Smith visited another behavioral-health clinic, where she was given therapy and medication. Over the course of several months, she began feeling better. Most importantly to Smith, she started bonding with her daughter.
Today, Smith and her three daughters go to weekly $5 movies at Studio Movie Grill in Upper Darby and do their makeup together before each major outing.
“I always make us be together,” Smith said. “I make sure we have that connection.”
Signs & Symptoms of Postpartum Depression
The hormonal changes involved in pregnancy and childbirth can trigger powerful emotions, leading many new moms to experience “baby blues.” This commonly involves mood swings, crying spells, anxiety, and difficulty sleeping after delivery.
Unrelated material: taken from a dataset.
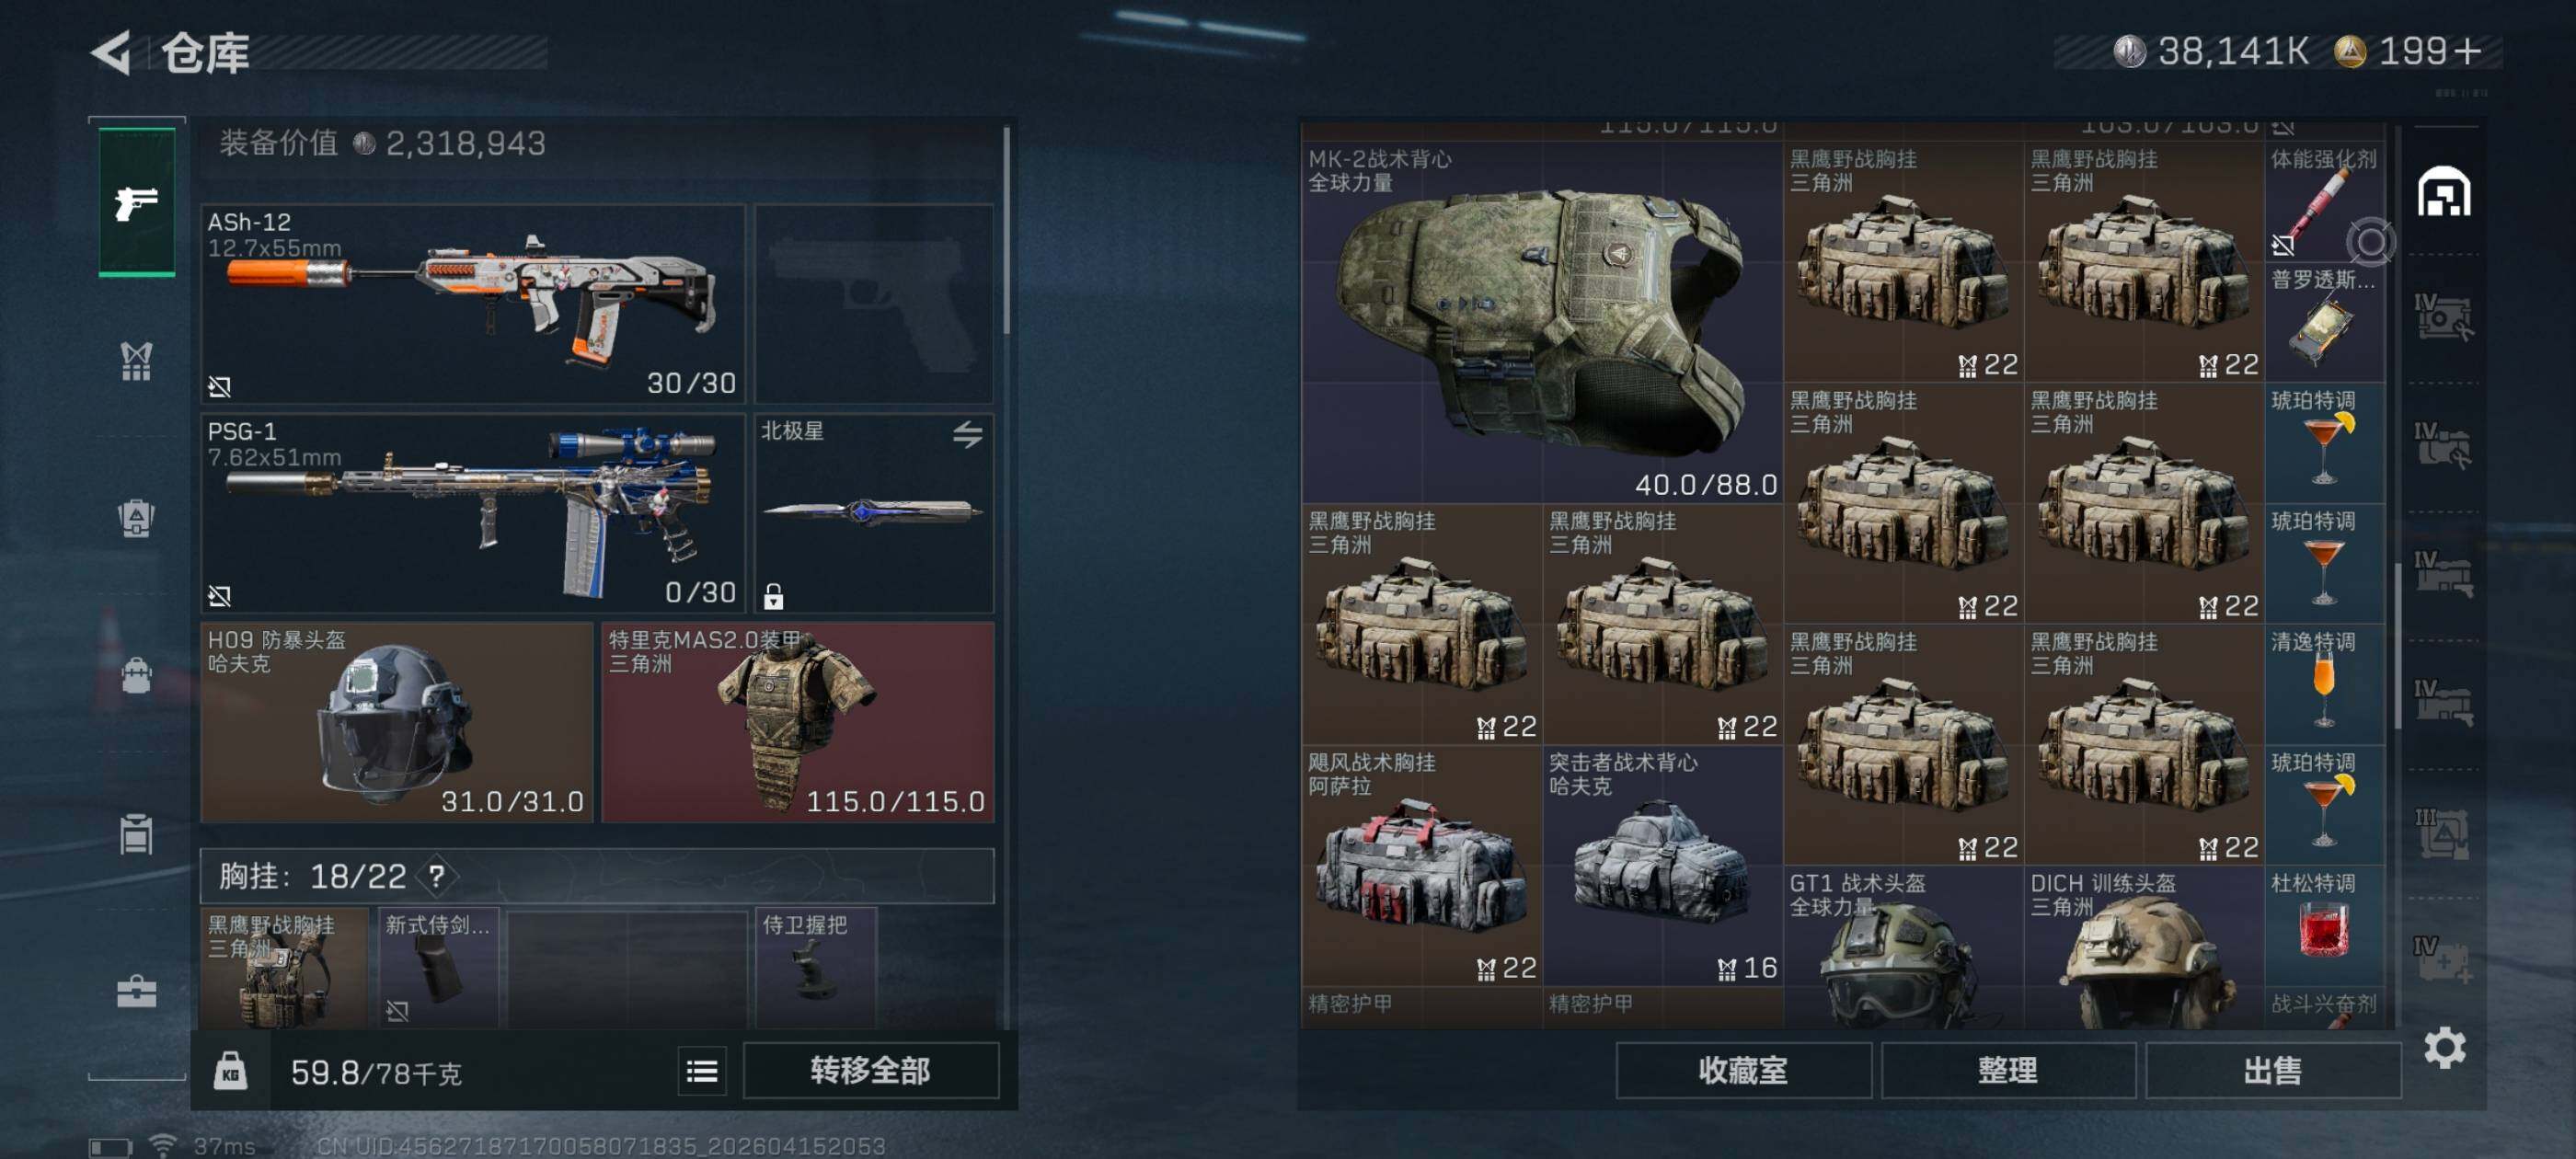Screen dimensions: 2576x1159
Task: Click the warehouse scrollbar on right edge
Action: 2398,647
It lasts up to two weeks.
Postpartum depression is more severe, often interfering with a mother’s ability to care for her child or handle daily tasks, and can last up to a year after birth.
If you notice these symptoms in yourself or a loved one for more than two weeks, you should seek care:
- Depressed mood or severe mood swings
- Excessive crying
- Difficulty bonding with the baby
- Withdrawing from family and friends
- Changes in appetite (not feeling hungry or eating much more than usual)
- Overwhelming fatigue
- Intense irritability and anger
- Severe anxiety and panic attacks
- Thoughts of harming yourself or the baby
Postpartum psychosis is a rare but serious condition that requires immediate treatment. Symptoms include:
- Confusion and disorientation
- Obsessive thoughts about your baby
- Hallucinations and delusions
- Excessive energy and agitation
- Attempts to harm oneself or the baby
For help, call the Postpartum Support International helpline at 1-800-944-4773 or send a text to 503-894-9453. You can also call the National Suicide Prevention Lifeline at 1-800-273-8255.